Pflege plötzlich das große Thema
Deutlich mehr als die Pensionssicherung füllen Konzepte der Pflegefinanzierung die Wahlprogramme. 456.000 Menschen sind in Österreich bereits auf Pflege angewiesen. ÖVP-Spitzenkandidat Sebastian Kurz will eine Pflegeversicherung als fünfte Säule der Sozialversicherung einführen. Finanziert werden soll sie teilweise aus dem Budget sowie durch Umschichtungen von Geldern aus der Unfallversicherung. Auch plant Kurz einen Pflege-Bonus für pflegende Angehörige von 1.500 Euro pro Jahr ab Pflegestufe drei.

Die Sozialdemokratie setzt auf einen Pflegegarantiefonds, der von Bund und Ländern sowie von einer 500 Mio Euro schweren Erbschaftssteuer gespeist werden soll.     

So könne man sich die Abschaffung des Pflegeregresses weiterhin leisten. Die FPÖ hat eine jährliche Valorisierung des Pflegegeldes und den Ausbau der stationären Pflegeeinrichtungen im Wahlprogramm sowie die bessere Bezahlung und Aufwertung aller Pflegeberufe vor.

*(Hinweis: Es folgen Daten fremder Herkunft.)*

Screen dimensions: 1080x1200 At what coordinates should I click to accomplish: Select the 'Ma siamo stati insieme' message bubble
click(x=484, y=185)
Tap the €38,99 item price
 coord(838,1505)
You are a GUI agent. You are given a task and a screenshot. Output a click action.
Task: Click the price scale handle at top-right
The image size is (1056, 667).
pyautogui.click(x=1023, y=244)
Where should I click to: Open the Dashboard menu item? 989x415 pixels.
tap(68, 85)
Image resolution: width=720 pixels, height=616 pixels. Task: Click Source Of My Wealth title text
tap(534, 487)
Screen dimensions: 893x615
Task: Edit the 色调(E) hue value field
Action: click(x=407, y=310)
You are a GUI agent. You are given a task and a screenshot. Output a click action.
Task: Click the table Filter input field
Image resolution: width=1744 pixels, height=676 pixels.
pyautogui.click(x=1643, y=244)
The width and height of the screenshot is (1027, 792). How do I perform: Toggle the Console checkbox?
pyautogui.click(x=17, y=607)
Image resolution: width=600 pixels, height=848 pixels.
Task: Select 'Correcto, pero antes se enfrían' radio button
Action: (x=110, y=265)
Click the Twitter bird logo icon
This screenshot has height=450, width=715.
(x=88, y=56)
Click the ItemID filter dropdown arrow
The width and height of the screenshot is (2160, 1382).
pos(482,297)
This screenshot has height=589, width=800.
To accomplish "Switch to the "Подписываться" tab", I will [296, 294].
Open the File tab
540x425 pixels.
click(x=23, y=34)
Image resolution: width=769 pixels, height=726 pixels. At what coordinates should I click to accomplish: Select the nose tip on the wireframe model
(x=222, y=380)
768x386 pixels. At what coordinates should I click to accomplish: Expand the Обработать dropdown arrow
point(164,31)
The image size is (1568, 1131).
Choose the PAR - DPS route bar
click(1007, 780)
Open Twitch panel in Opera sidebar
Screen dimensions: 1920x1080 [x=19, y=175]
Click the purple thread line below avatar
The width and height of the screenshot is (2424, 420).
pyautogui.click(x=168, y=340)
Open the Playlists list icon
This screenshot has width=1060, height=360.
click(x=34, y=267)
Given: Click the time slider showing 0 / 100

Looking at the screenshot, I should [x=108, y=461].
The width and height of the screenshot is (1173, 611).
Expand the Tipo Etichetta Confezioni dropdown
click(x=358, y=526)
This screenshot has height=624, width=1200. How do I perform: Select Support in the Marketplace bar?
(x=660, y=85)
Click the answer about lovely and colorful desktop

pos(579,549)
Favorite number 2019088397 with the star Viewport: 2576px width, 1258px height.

Hier sind die Grünen ausnahmsweise mit der FPÖ einer Meinung. Sie wollen den Fachkräftemangel in der Pflege durch bessere Bezahlung lösen. Die Einführung einer Pflegeversicherung lehnen die Grünen ab. Es sei nicht sinnvoll, die Finanzierung an die Löhne zu koppeln. Die NEOS sind für eine private Pflegeversicherung.

Das, was am Ende übrig bleibt, wollen die Grünen „antasten“: Sie sind für die Einführung einer reformierten Erbschafts- und Schenkungssteuer, die kleine und mittlere Erbschaften und Schenkungen unberührt lässt. Die SPÖ setzt die Grenze hier bei Erbschaften ab 1 Mio Euro. ÖVP und Neos lehnen hingegen neue Steuern (Erbschafts-, Eigentums- bzw. Vermögenssteuern) dezidiert ab.

Neben der KPÖ kandidiert heuer erstmals bundesweit die links-progressive Partei Wandel. Sie ist für die Zusammenlegung aller Pensionskassen und ein bedingungsloses Grundeinkommen auch für Pensionisten. Das Pensionsalter sollte laut ihnen schon bis 2020 auf 65 Jahre für Frauen und Männer angeglichen werden.